▸ **Exercise**
Rewrite the entries from the line with "This screenshot has height=819, width=1456. Identify" to the line with "coordinates (674, 654).", changing every "element" to "component" and leaving everything else as it is.

▸ **Data listing**
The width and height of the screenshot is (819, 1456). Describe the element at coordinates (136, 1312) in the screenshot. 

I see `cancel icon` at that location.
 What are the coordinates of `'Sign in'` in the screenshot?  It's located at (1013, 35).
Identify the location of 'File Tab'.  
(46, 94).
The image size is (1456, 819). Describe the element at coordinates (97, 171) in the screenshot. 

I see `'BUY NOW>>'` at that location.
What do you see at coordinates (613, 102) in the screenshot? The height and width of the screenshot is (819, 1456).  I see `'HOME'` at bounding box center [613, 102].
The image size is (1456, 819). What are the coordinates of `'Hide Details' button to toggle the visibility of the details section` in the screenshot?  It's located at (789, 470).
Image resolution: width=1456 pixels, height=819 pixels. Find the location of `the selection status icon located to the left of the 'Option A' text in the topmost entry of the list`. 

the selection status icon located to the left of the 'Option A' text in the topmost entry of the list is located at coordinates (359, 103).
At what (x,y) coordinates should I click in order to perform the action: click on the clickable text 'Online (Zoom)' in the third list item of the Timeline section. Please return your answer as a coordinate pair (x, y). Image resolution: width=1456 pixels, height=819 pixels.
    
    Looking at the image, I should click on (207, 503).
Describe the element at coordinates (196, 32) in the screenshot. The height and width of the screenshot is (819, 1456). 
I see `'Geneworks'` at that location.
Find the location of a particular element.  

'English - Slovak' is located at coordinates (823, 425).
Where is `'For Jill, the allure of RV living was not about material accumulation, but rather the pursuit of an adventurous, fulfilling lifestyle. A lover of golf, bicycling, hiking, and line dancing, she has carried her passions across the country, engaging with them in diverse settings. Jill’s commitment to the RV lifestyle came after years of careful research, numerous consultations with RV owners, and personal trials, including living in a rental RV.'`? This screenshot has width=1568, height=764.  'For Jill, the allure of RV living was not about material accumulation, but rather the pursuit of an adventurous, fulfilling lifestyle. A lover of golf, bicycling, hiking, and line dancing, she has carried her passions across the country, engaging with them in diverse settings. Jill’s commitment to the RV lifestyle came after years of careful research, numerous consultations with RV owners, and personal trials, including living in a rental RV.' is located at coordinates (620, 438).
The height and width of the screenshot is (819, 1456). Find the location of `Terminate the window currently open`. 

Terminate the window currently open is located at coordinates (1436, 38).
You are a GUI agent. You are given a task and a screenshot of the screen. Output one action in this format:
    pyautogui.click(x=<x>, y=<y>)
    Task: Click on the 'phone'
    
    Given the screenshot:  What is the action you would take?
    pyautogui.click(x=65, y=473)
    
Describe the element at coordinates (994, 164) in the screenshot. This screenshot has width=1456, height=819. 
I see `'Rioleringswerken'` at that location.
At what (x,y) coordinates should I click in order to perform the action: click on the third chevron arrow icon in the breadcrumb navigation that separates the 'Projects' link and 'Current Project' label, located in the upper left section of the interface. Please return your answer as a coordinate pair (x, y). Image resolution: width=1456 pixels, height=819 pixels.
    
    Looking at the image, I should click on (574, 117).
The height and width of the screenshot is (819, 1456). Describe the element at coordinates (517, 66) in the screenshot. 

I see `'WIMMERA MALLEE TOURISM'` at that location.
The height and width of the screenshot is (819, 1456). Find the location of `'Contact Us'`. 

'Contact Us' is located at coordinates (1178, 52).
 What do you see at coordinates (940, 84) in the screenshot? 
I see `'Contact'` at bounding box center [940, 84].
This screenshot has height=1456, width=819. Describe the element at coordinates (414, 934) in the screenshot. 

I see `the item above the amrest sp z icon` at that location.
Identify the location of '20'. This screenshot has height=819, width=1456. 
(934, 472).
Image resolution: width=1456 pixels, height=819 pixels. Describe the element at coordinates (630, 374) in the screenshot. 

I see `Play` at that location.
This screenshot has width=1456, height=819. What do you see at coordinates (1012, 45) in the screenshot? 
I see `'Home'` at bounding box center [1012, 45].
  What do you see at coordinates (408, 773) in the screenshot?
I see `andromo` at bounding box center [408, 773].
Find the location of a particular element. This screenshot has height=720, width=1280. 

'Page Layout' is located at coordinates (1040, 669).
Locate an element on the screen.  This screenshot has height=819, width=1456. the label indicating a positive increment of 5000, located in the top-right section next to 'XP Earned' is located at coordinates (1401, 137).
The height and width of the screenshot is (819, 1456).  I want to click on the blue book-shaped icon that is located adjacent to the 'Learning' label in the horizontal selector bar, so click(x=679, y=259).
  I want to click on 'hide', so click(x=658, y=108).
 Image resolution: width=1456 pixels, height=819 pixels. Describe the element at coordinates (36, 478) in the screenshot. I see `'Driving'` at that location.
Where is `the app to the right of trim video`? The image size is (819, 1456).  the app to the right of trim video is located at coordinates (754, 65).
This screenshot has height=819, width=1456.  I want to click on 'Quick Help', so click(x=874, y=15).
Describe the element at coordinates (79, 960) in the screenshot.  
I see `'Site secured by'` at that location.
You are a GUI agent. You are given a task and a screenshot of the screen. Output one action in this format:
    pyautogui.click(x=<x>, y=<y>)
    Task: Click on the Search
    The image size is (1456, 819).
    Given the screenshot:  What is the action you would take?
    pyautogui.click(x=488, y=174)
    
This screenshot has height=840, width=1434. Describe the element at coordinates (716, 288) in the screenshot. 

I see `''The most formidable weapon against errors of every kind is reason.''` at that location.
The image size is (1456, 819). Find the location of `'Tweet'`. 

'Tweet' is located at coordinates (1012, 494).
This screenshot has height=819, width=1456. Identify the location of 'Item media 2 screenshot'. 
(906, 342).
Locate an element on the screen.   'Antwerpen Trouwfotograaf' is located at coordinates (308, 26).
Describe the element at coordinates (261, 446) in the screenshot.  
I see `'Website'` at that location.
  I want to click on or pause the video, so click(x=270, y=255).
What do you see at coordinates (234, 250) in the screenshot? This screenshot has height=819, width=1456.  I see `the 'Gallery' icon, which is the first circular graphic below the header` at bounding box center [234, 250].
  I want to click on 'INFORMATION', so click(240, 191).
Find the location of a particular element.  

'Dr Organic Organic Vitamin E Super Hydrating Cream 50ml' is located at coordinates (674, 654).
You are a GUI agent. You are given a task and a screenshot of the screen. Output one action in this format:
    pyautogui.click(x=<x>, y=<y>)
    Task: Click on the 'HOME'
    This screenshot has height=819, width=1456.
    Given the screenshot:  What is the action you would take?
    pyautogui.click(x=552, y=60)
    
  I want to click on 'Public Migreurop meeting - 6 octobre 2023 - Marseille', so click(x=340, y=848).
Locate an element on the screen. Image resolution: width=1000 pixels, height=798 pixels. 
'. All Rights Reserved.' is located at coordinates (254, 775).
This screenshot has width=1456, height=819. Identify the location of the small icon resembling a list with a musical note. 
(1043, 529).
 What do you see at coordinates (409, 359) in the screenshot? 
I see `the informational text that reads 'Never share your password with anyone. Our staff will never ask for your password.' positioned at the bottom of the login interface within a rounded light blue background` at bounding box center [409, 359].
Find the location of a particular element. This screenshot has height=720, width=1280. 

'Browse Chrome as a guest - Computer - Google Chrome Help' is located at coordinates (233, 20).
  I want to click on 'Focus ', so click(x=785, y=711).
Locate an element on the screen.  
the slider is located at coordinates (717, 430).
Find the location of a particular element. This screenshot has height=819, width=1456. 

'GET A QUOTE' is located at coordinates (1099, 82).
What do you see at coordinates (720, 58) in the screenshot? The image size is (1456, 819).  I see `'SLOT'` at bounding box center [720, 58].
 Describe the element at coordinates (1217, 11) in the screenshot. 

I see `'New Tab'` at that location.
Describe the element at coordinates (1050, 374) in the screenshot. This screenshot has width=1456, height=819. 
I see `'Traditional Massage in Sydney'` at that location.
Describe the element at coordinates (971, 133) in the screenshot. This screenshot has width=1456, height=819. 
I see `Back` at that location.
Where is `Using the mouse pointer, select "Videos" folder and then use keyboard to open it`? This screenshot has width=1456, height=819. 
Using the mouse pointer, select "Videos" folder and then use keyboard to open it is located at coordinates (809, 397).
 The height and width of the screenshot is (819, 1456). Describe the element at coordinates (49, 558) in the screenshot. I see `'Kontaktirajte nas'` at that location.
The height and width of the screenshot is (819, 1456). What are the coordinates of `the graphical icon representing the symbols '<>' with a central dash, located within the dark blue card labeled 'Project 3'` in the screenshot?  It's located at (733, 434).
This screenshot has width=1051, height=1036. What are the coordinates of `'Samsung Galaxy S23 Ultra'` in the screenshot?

▸ **Task answer**
This screenshot has height=819, width=1456. Identify the location of 'Item media 2 screenshot'. 
(906, 342).
Locate an component on the screen.   'Antwerpen Trouwfotograaf' is located at coordinates (308, 26).
Describe the component at coordinates (261, 446) in the screenshot.  
I see `'Website'` at that location.
  I want to click on or pause the video, so click(x=270, y=255).
What do you see at coordinates (234, 250) in the screenshot? This screenshot has height=819, width=1456.  I see `the 'Gallery' icon, which is the first circular graphic below the header` at bounding box center [234, 250].
  I want to click on 'INFORMATION', so click(240, 191).
Find the location of a particular component.  

'Dr Organic Organic Vitamin E Super Hydrating Cream 50ml' is located at coordinates (674, 654).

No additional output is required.